(Items from a data source)
· · · ·

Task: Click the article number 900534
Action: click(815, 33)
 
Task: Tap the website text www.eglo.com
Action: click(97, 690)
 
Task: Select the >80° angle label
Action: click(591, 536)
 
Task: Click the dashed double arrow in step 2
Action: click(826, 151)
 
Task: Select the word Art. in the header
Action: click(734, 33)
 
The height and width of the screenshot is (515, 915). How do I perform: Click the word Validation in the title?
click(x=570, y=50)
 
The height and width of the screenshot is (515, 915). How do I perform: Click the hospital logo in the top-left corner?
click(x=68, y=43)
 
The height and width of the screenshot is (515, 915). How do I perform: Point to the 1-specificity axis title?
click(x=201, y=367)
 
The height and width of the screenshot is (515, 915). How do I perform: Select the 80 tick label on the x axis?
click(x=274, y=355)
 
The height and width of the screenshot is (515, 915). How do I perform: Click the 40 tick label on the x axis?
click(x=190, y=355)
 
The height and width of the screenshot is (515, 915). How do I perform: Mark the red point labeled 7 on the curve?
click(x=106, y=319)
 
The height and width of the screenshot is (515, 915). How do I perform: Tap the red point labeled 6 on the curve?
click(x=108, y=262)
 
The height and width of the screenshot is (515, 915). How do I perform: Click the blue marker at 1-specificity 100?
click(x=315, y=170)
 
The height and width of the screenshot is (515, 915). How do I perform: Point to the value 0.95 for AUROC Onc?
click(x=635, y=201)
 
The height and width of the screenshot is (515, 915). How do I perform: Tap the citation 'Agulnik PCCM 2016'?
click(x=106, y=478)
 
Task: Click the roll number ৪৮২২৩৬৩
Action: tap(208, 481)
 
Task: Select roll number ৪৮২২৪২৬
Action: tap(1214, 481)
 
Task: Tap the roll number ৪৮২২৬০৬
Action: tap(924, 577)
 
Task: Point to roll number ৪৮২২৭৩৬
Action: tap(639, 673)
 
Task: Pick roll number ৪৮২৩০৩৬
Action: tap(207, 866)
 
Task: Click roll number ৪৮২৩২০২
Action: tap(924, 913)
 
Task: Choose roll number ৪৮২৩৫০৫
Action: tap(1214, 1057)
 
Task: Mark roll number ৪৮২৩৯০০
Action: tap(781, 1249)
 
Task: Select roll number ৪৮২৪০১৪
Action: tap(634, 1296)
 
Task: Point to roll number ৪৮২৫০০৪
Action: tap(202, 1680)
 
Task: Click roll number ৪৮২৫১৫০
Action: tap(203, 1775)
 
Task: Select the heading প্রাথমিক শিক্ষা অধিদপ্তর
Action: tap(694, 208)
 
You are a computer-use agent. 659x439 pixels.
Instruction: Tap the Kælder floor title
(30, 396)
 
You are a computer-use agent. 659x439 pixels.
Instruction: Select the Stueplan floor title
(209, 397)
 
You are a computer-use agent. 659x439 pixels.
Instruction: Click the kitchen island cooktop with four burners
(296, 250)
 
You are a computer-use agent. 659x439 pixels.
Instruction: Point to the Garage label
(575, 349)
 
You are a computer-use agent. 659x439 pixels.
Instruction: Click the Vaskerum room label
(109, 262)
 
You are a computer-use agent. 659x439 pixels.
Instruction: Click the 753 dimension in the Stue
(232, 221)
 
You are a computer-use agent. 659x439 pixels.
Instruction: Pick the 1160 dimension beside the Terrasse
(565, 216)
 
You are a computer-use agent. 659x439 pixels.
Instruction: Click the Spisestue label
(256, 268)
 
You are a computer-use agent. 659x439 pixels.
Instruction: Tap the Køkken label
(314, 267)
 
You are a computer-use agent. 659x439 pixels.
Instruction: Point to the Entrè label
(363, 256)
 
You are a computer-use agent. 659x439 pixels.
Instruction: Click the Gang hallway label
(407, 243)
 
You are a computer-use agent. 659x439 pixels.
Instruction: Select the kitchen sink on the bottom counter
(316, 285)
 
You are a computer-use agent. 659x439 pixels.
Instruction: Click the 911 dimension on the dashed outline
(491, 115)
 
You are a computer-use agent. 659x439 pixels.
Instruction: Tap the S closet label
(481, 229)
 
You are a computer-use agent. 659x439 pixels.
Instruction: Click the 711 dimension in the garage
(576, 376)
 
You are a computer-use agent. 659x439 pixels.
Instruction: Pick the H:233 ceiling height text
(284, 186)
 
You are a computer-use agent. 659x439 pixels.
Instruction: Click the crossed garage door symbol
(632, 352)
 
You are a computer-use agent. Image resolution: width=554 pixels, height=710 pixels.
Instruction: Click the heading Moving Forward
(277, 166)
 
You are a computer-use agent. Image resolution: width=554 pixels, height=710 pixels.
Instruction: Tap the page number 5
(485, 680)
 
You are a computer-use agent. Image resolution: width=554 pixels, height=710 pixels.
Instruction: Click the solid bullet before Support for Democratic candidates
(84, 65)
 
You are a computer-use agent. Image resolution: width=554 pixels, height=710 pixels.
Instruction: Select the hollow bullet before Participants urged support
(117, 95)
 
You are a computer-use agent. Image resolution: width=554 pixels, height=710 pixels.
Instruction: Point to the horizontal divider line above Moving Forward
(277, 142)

· · · ·

▶ [Work instructions] Retype every one of the entries above line for line, without changing a single character.

▶ [Task output]
Task: Click the article number 900534
Action: click(815, 33)
 
Task: Tap the website text www.eglo.com
Action: click(97, 690)
 
Task: Select the >80° angle label
Action: click(591, 536)
 
Task: Click the dashed double arrow in step 2
Action: click(826, 151)
 
Task: Select the word Art. in the header
Action: click(734, 33)
 
The height and width of the screenshot is (515, 915). How do I perform: Click the word Validation in the title?
click(x=570, y=50)
 
The height and width of the screenshot is (515, 915). How do I perform: Click the hospital logo in the top-left corner?
click(x=68, y=43)
 
The height and width of the screenshot is (515, 915). How do I perform: Point to the 1-specificity axis title?
click(x=201, y=367)
 
The height and width of the screenshot is (515, 915). How do I perform: Select the 80 tick label on the x axis?
click(x=274, y=355)
 
The height and width of the screenshot is (515, 915). How do I perform: Click the 40 tick label on the x axis?
click(x=190, y=355)
 
The height and width of the screenshot is (515, 915). How do I perform: Mark the red point labeled 7 on the curve?
click(x=106, y=319)
 
The height and width of the screenshot is (515, 915). How do I perform: Tap the red point labeled 6 on the curve?
click(x=108, y=262)
 
The height and width of the screenshot is (515, 915). How do I perform: Click the blue marker at 1-specificity 100?
click(x=315, y=170)
 
The height and width of the screenshot is (515, 915). How do I perform: Point to the value 0.95 for AUROC Onc?
click(x=635, y=201)
 
The height and width of the screenshot is (515, 915). How do I perform: Tap the citation 'Agulnik PCCM 2016'?
click(x=106, y=478)
 
Task: Click the roll number ৪৮২২৩৬৩
Action: tap(208, 481)
 
Task: Select roll number ৪৮২২৪২৬
Action: tap(1214, 481)
 
Task: Tap the roll number ৪৮২২৬০৬
Action: tap(924, 577)
 
Task: Point to roll number ৪৮২২৭৩৬
Action: tap(639, 673)
 
Task: Pick roll number ৪৮২৩০৩৬
Action: tap(207, 866)
 
Task: Click roll number ৪৮২৩২০২
Action: tap(924, 913)
 
Task: Choose roll number ৪৮২৩৫০৫
Action: tap(1214, 1057)
 
Task: Mark roll number ৪৮২৩৯০০
Action: tap(781, 1249)
 
Task: Select roll number ৪৮২৪০১৪
Action: tap(634, 1296)
 
Task: Point to roll number ৪৮২৫০০৪
Action: tap(202, 1680)
 
Task: Click roll number ৪৮২৫১৫০
Action: tap(203, 1775)
 
Task: Select the heading প্রাথমিক শিক্ষা অধিদপ্তর
Action: tap(694, 208)
 
You are a computer-use agent. 659x439 pixels.
Instruction: Tap the Kælder floor title
(30, 396)
 
You are a computer-use agent. 659x439 pixels.
Instruction: Select the Stueplan floor title
(209, 397)
 
You are a computer-use agent. 659x439 pixels.
Instruction: Click the kitchen island cooktop with four burners
(296, 250)
 
You are a computer-use agent. 659x439 pixels.
Instruction: Point to the Garage label
(575, 349)
 
You are a computer-use agent. 659x439 pixels.
Instruction: Click the Vaskerum room label
(109, 262)
 
You are a computer-use agent. 659x439 pixels.
Instruction: Click the 753 dimension in the Stue
(232, 221)
 
You are a computer-use agent. 659x439 pixels.
Instruction: Pick the 1160 dimension beside the Terrasse
(565, 216)
 
You are a computer-use agent. 659x439 pixels.
Instruction: Click the Spisestue label
(256, 268)
 
You are a computer-use agent. 659x439 pixels.
Instruction: Tap the Køkken label
(314, 267)
 
You are a computer-use agent. 659x439 pixels.
Instruction: Point to the Entrè label
(363, 256)
 
You are a computer-use agent. 659x439 pixels.
Instruction: Click the Gang hallway label
(407, 243)
 
You are a computer-use agent. 659x439 pixels.
Instruction: Select the kitchen sink on the bottom counter
(316, 285)
 
You are a computer-use agent. 659x439 pixels.
Instruction: Click the 911 dimension on the dashed outline
(491, 115)
 
You are a computer-use agent. 659x439 pixels.
Instruction: Tap the S closet label
(481, 229)
 
You are a computer-use agent. 659x439 pixels.
Instruction: Click the 711 dimension in the garage
(576, 376)
 
You are a computer-use agent. 659x439 pixels.
Instruction: Pick the H:233 ceiling height text
(284, 186)
 
You are a computer-use agent. 659x439 pixels.
Instruction: Click the crossed garage door symbol
(632, 352)
 
You are a computer-use agent. Image resolution: width=554 pixels, height=710 pixels.
Instruction: Click the heading Moving Forward
(277, 166)
 
You are a computer-use agent. Image resolution: width=554 pixels, height=710 pixels.
Instruction: Tap the page number 5
(485, 680)
 
You are a computer-use agent. Image resolution: width=554 pixels, height=710 pixels.
Instruction: Click the solid bullet before Support for Democratic candidates
(84, 65)
 
You are a computer-use agent. Image resolution: width=554 pixels, height=710 pixels.
Instruction: Select the hollow bullet before Participants urged support
(117, 95)
 
You are a computer-use agent. Image resolution: width=554 pixels, height=710 pixels.
Instruction: Point to the horizontal divider line above Moving Forward
(277, 142)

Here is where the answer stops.